The exercise: How many lines in the records below contain the word "Select"? Reply with the number alone.

Entries provided:
* * *
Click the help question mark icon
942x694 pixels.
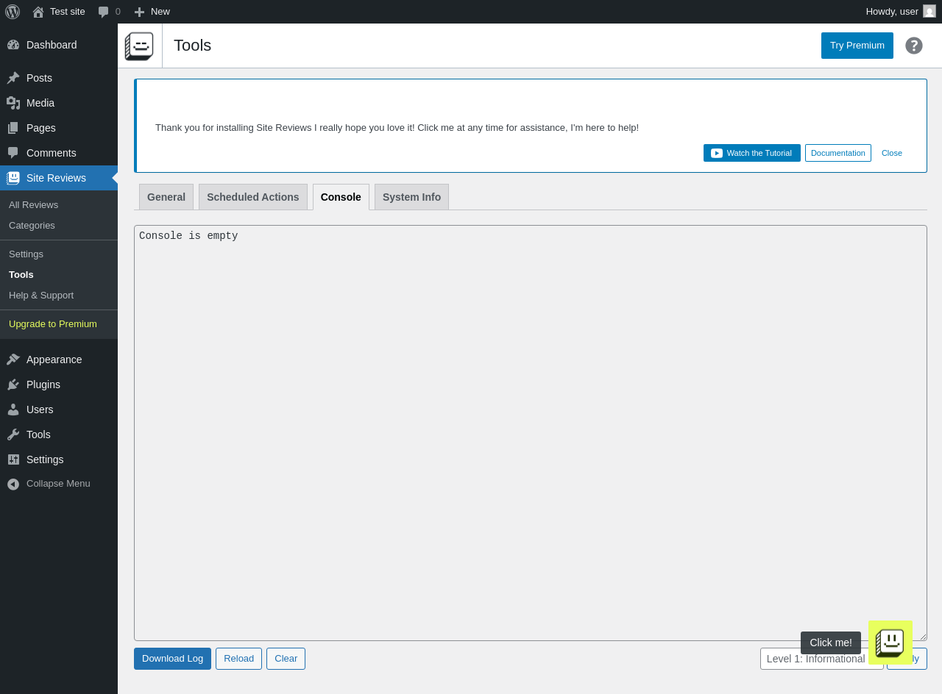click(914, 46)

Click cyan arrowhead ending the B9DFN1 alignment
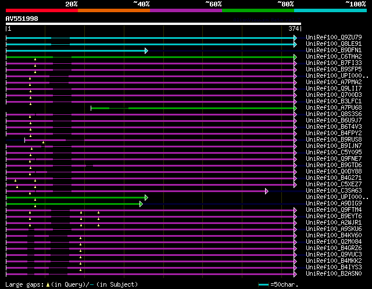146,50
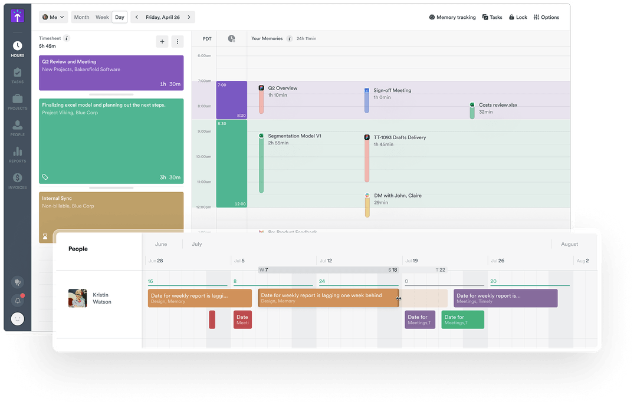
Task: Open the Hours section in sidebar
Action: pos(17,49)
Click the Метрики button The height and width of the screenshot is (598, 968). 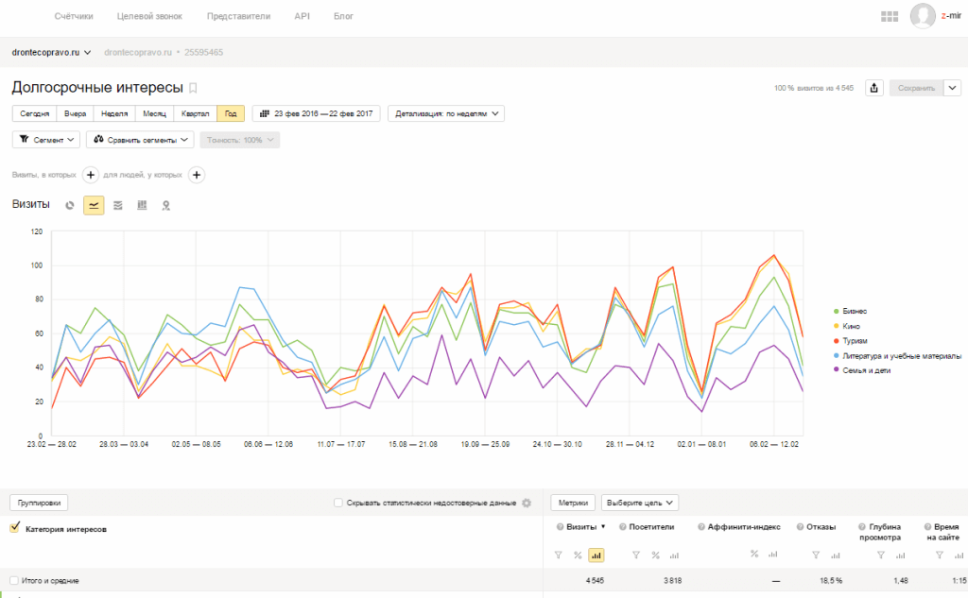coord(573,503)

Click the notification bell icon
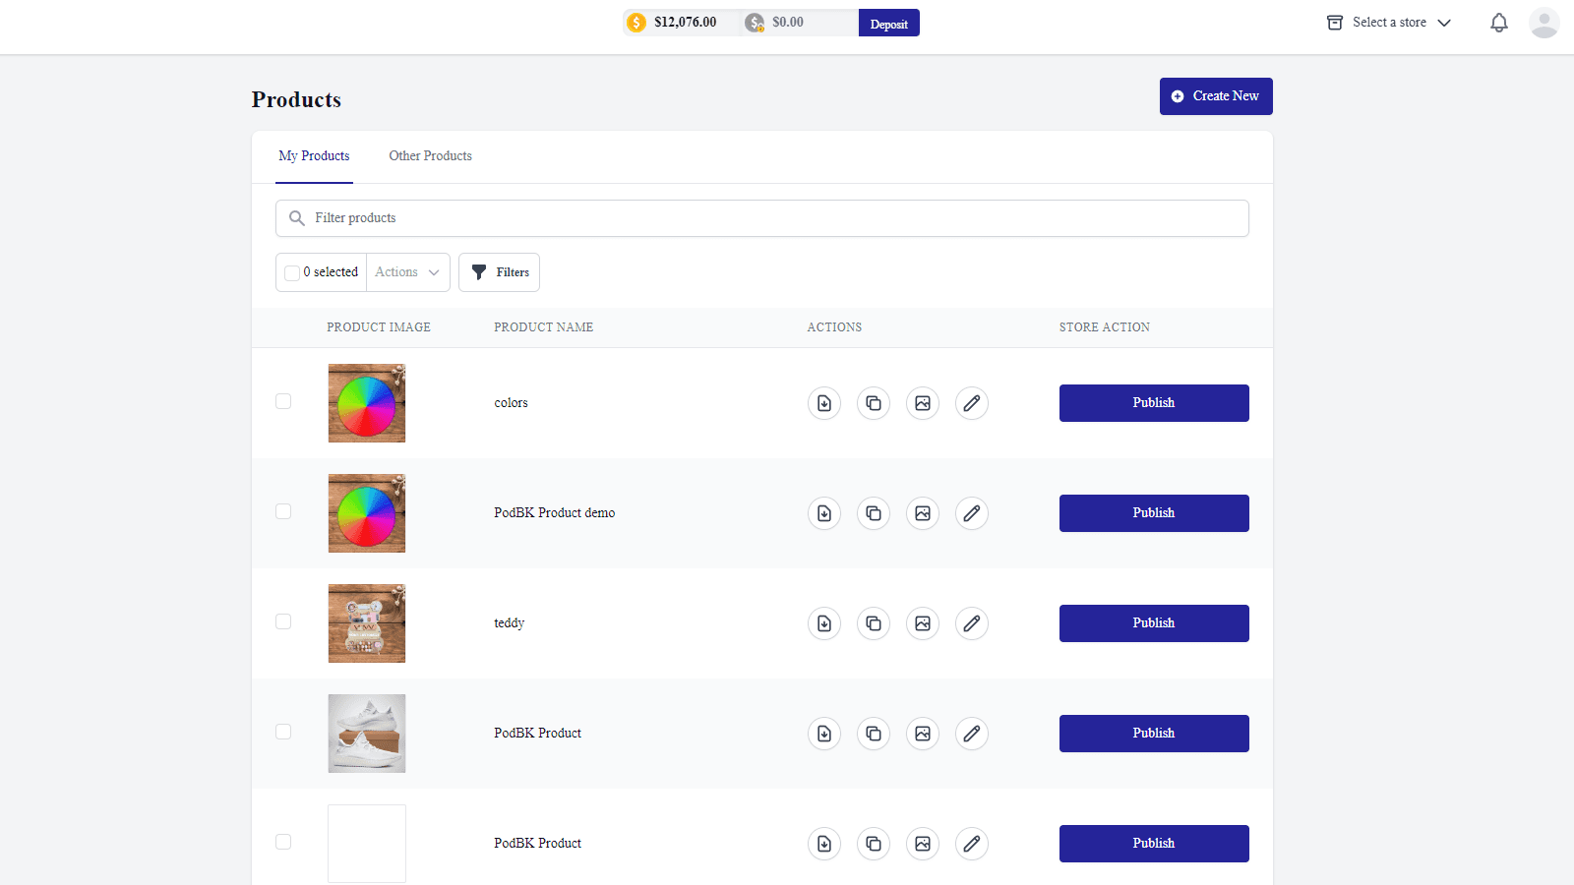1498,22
* * *
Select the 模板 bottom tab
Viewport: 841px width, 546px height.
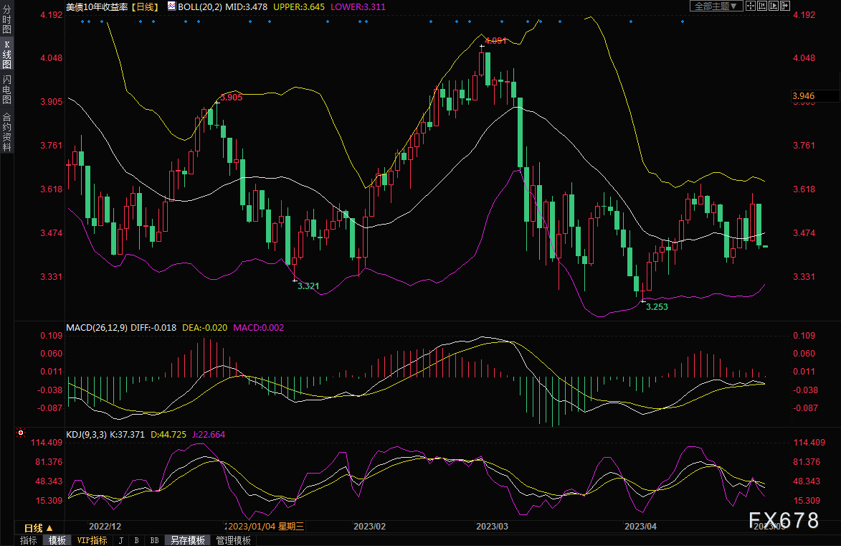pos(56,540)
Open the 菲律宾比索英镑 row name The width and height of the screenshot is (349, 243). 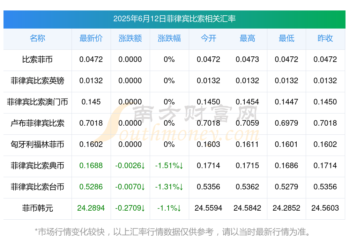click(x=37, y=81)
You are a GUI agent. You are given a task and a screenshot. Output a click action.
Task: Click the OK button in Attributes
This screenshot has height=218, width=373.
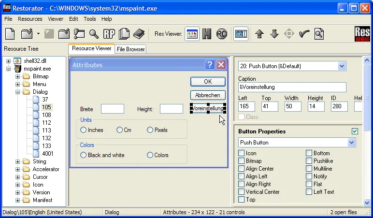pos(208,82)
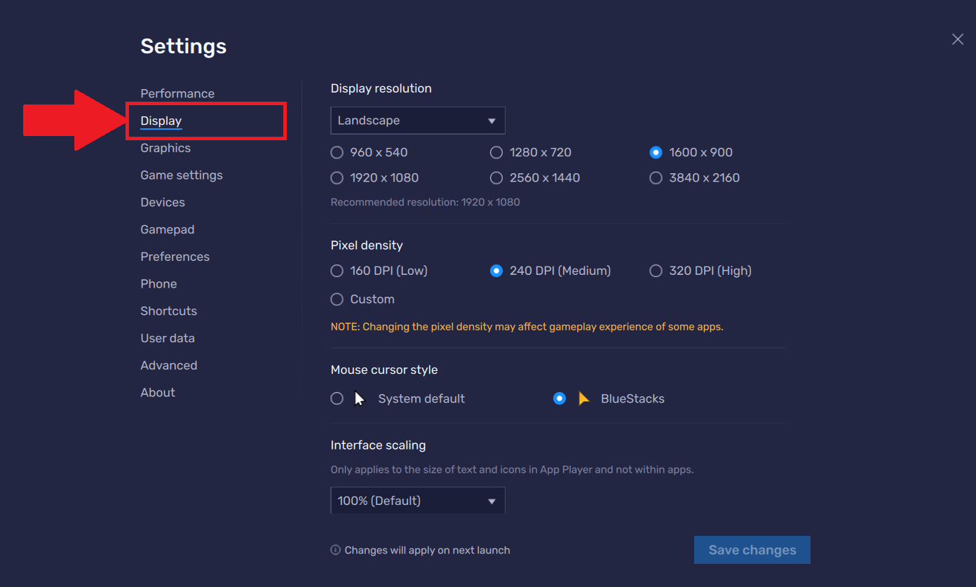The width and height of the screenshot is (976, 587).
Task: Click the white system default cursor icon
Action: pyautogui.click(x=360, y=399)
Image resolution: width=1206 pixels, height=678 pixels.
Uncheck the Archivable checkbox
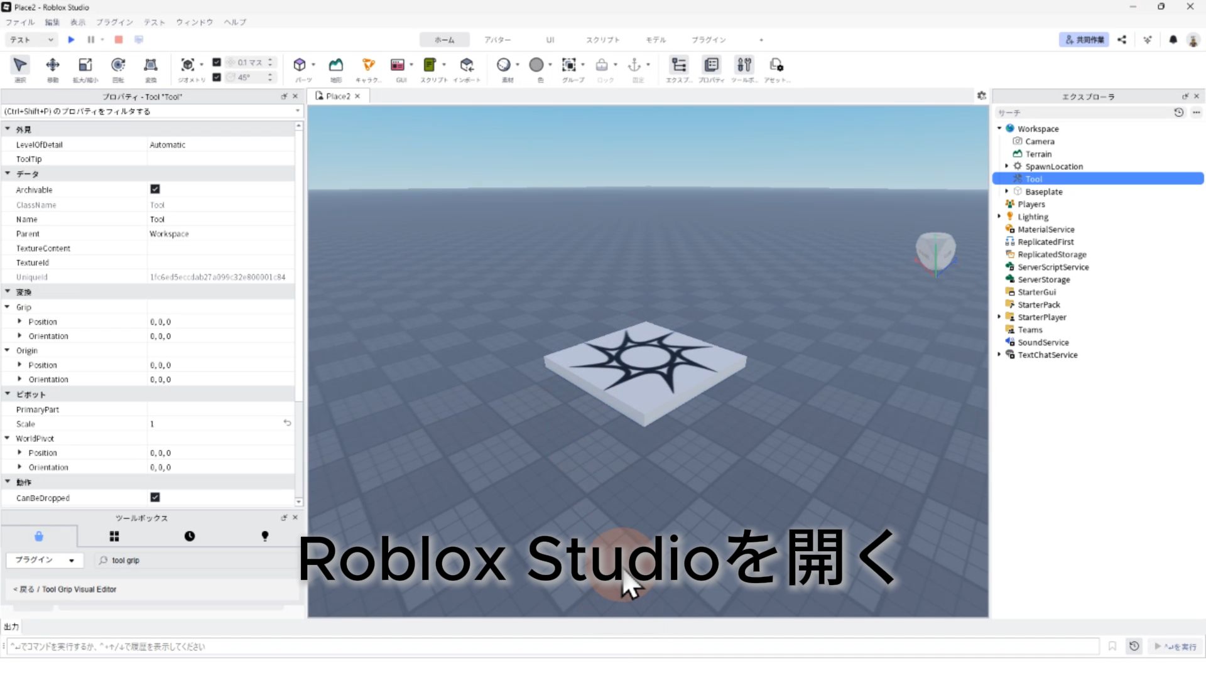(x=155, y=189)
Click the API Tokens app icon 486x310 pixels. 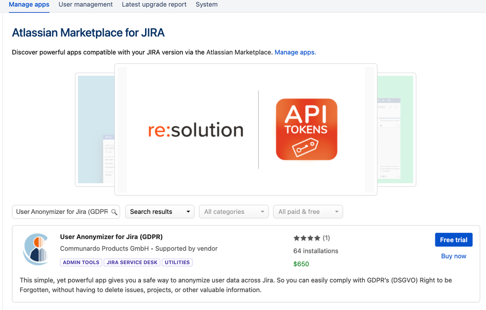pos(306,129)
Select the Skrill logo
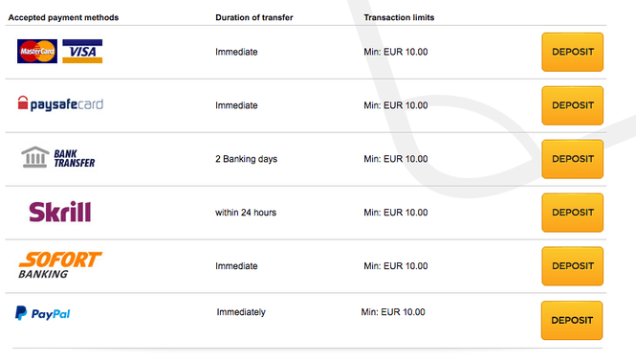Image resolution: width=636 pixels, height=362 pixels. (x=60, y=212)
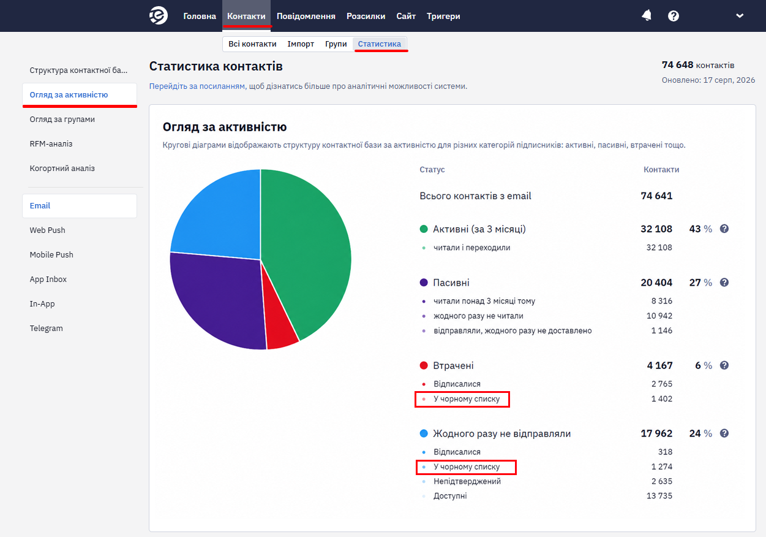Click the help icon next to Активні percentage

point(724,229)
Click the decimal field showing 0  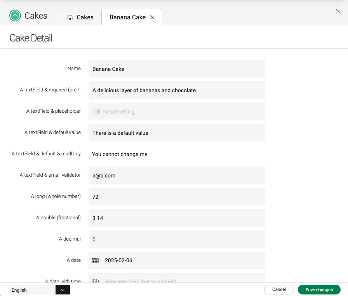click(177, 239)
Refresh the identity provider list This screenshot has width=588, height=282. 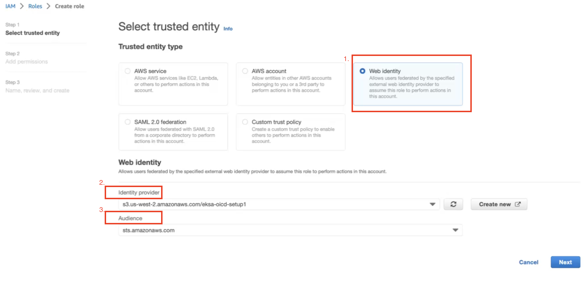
* * *
Full answer: 2